TASK INPUT
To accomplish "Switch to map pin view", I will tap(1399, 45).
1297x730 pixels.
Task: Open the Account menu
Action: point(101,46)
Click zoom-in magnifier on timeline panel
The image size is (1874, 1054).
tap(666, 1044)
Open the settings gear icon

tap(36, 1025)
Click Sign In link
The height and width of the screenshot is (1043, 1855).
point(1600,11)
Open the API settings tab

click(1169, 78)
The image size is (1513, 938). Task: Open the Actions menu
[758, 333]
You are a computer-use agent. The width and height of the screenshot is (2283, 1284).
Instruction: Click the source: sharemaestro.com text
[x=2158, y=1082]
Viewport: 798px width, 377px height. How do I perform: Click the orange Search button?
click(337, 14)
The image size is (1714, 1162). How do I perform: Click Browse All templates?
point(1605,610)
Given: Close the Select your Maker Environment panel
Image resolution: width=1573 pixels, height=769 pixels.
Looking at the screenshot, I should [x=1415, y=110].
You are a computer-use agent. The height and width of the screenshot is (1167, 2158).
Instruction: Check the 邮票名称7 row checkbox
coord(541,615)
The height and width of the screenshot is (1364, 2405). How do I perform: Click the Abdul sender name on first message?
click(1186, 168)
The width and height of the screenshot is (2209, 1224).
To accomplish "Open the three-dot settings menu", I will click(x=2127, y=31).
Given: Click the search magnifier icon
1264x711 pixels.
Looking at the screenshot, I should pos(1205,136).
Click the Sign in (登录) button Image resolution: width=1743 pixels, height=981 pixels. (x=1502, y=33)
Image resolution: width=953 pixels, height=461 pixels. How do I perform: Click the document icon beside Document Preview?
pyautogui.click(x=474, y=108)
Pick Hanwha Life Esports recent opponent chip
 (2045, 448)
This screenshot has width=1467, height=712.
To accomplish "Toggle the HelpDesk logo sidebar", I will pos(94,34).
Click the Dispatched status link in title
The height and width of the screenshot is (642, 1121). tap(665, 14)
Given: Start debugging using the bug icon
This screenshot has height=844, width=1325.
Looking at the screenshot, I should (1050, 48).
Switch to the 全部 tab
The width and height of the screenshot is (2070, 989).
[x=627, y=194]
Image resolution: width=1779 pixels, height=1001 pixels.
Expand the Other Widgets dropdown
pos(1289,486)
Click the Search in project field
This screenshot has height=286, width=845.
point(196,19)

WHAT THE TASK REQUIRES
For each line above that includes the word "Given", make a copy of that line.

WRITTEN REPLY
Given: Close the Select your Maker Environment panel
Given: Click the search magnifier icon
Given: Start debugging using the bug icon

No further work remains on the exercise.